Em João 1:51, Jesus fala sobre os céus abertos e os anjos de Deus subindo e descendo sobre o Filho do Homem.

A ligação com o sonho de Jacó é difícil de ignorar.

E agora a direção fica ainda mais clara.

O acesso entre céu e terra não depende, finalmente, de uma escada sagrada que o ser humano aprende a subir.

Ele está centrado em Cristo.

Jesus não está apenas apontando o caminho.

Nele, Deus e o homem se encontram.

O sonho em Betel passa a fazer parte de uma história muito maior: Deus se revela, Deus se aproxima e, em Cristo, a distância que nós não conseguiríamos vencer é atravessada pelo próprio Deus.

5. Muitas vezes queremos um mapa. Deus nos dá presença.

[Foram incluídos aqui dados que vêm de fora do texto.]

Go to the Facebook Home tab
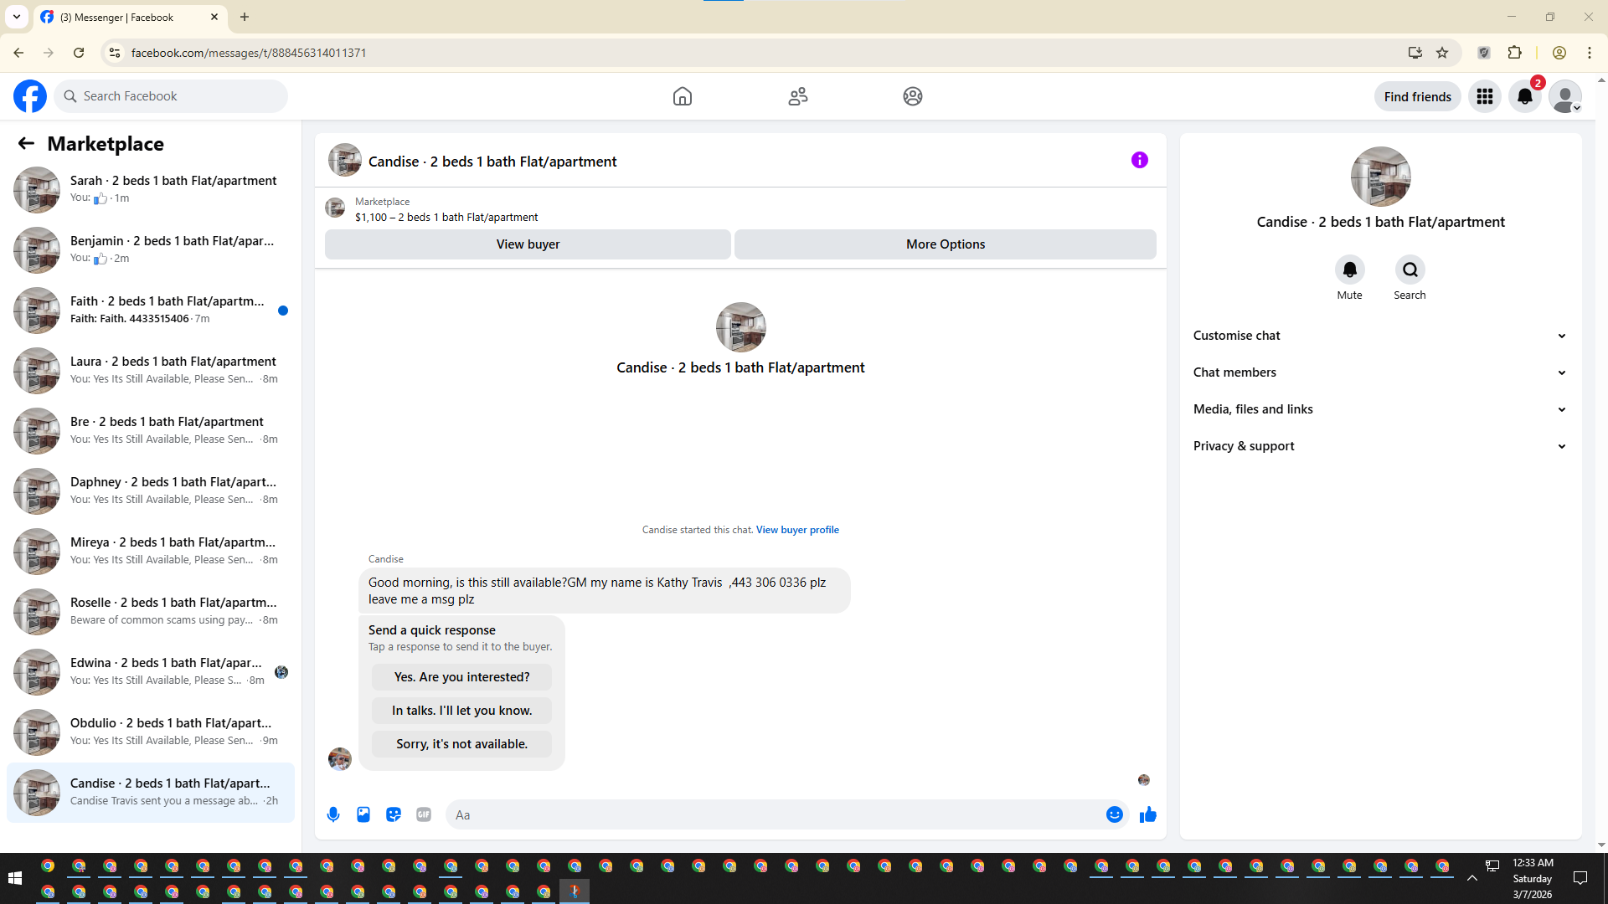This screenshot has height=904, width=1608. pos(682,96)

Jacó está viajando porque sua vida ficou instável.

Se eu pudesse escrever essa cena conforme minha vontade, talvez pedisse que Deus lhe entregasse um roteiro completo.

Isso vai acontecer.

Vai durar tanto tempo.

Evite tal coisa.

Você voltará em tal data.

Mas Deus não entrega um cronograma.

Entrega promessa e presença.

“Eu estou com você.”

Existem fases em que essa é a palavra de que precisamos, mesmo quando não é a palavra que escolheríamos.

Nós pedimos explicação.

Deus nos oferece Sua presença.

Pedimos certeza.

Deus nos dá luz suficiente para o próximo passo fiel.

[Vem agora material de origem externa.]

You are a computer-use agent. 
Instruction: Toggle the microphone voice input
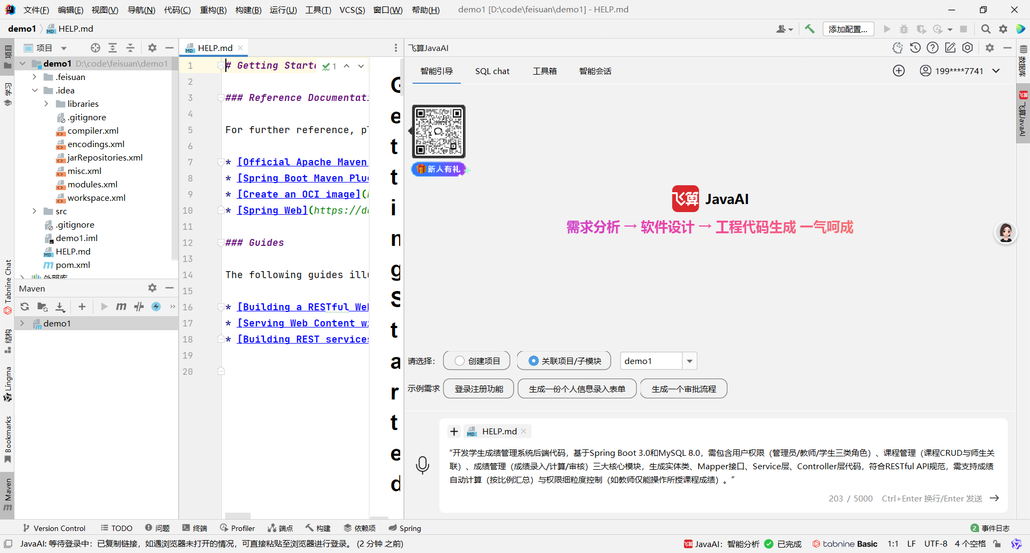click(423, 465)
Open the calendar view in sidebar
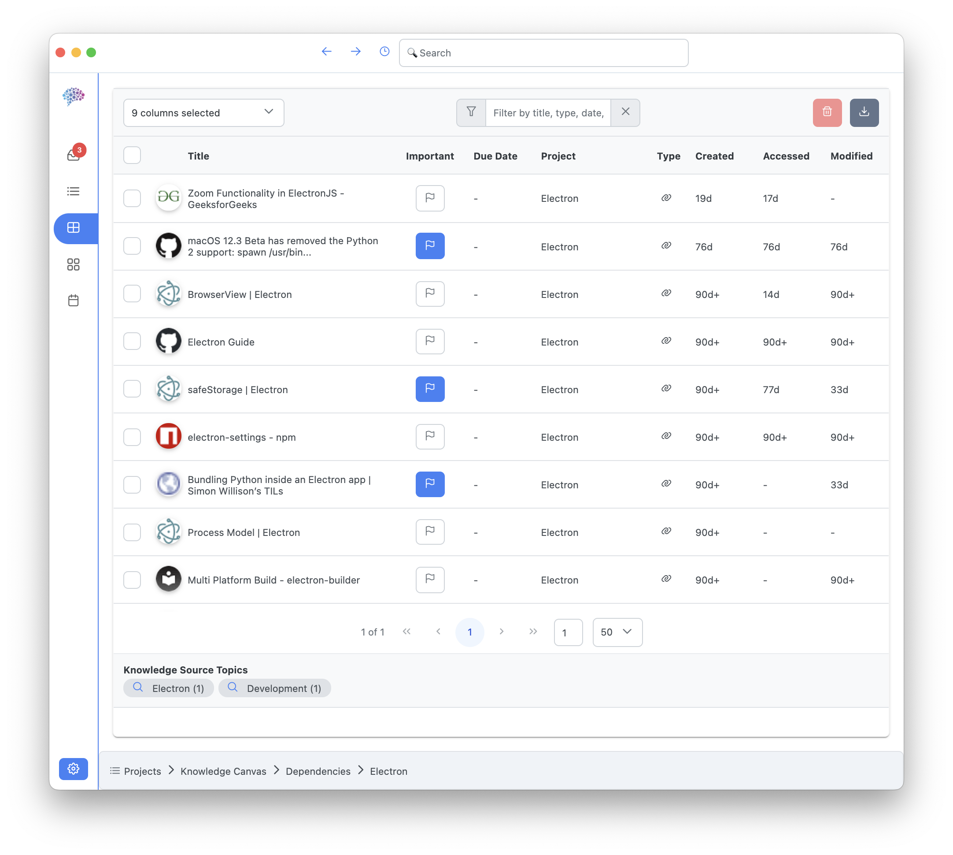 pos(73,300)
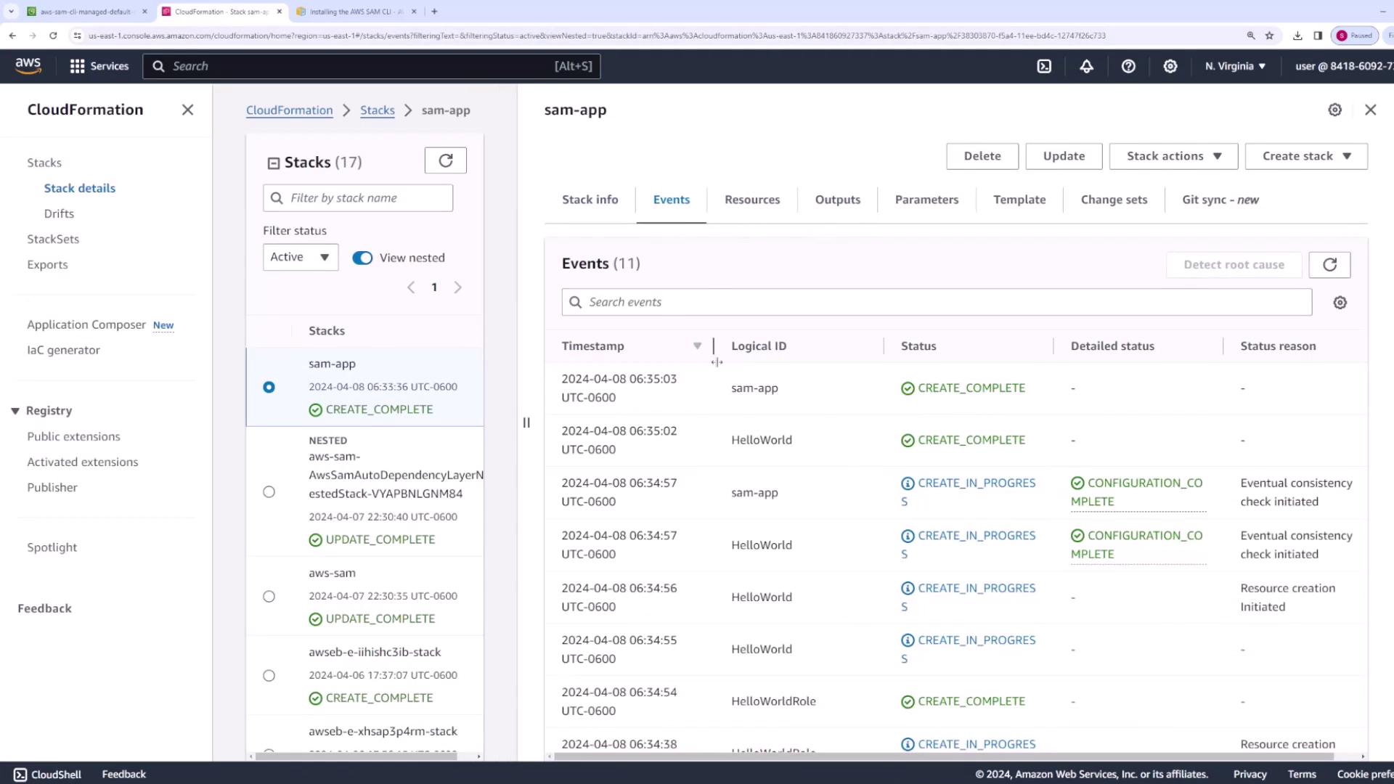Click the Events table horizontal scrollbar
The image size is (1394, 784).
click(944, 756)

6. A pedra se torna um marco

Ao acordar, Jacó pega a pedra e a coloca de pé como um marco.

O objeto ligado ao desconforto da noite passa a fazer parte da memória do encontro.

Isso não significa que toda dor fica bonita.

Significa que Deus pode ligar Sua fidelidade a lugares que, de outra forma, guardaríamos apenas como lembrança de medo.

Uma pedra pode continuar sendo pedra e, ainda assim, tornar-se um marco:

Deus me encontrou aqui.

Eu não estava sozinho aqui.

Eu não entendia naquele momento, mas Deus não estava ausente.

Para refletir

  • Em que parte da minha vida tenho presumido que Deus está ausente porque tudo parece comum?
  • Tenho tentado "subir" até Deus por esforço, aparência ou desempenho?
  • O que muda quando reconheço Cristo como Aquele que aproxima o céu?
  • Que parte incerta do meu futuro precisa ouvir: "Eu estou com você"?
  • Existe alguma "pedra" de uma fase difícil que hoje se tornou um marco da fidelidade de Deus?

Oração

Deus, abre meus olhos para a Tua presença nos lugares que chamei de comuns.

Quando eu não souber o que vem depois, não permita que eu confunda incerteza com abandono.

Obrigado porque eu não preciso construir minha própria escada até o céu.

Ensina-me a confiar em Cristo, a lembrar da Tua presença e a caminhar com fidelidade para a próxima parte da estrada.

Amém.

Jacó procurava um lugar para dormir. Deus lhe deu um lugar para lembrar.